* _Action item_
Reproduce exactly, and exclusively, the lines from the line containing "Click the red record button in right toolbar" through the final line of the listing below.

* _Extracted entries_
____

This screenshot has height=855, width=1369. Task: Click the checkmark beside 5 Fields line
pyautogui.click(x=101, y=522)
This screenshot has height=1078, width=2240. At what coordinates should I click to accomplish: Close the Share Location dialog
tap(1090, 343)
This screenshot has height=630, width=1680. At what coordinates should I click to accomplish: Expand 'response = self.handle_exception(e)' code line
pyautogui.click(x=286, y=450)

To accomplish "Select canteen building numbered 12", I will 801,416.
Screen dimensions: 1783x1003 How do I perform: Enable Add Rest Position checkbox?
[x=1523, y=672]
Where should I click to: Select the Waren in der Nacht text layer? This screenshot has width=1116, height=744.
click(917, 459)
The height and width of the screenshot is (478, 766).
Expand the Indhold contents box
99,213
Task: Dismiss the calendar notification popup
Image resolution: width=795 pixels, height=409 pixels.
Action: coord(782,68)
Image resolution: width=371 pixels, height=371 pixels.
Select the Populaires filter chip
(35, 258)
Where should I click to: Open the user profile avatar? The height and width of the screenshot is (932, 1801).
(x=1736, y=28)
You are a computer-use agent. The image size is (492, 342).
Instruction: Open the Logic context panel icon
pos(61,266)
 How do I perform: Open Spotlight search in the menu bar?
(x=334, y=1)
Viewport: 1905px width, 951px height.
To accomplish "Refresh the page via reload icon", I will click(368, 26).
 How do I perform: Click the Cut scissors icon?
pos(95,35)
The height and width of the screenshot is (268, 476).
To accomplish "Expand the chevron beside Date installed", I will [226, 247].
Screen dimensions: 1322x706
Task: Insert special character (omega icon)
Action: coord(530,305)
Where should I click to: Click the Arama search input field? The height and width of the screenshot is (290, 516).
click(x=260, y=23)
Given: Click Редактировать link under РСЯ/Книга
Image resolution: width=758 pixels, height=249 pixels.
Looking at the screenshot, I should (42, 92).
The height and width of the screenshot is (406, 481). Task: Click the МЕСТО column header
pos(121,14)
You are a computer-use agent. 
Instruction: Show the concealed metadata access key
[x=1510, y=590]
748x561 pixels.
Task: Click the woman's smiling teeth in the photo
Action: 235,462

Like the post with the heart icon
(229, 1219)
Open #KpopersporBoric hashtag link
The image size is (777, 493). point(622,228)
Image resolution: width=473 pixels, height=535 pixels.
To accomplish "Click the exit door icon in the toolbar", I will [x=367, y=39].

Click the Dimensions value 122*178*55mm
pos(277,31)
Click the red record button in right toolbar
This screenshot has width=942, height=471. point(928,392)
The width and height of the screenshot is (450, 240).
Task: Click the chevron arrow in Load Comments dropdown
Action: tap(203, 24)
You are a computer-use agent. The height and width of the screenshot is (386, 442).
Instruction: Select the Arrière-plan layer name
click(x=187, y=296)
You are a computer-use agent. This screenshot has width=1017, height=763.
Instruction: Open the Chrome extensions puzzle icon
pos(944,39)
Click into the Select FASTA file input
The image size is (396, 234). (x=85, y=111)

____

* _Solution for this exercise_
Click the red record button in right toolbar
This screenshot has width=942, height=471. point(928,392)
The width and height of the screenshot is (450, 240).
Task: Click the chevron arrow in Load Comments dropdown
Action: tap(203, 24)
You are a computer-use agent. The height and width of the screenshot is (386, 442).
Instruction: Select the Arrière-plan layer name
click(x=187, y=296)
You are a computer-use agent. This screenshot has width=1017, height=763.
Instruction: Open the Chrome extensions puzzle icon
pos(944,39)
Click into the Select FASTA file input
The image size is (396, 234). (x=85, y=111)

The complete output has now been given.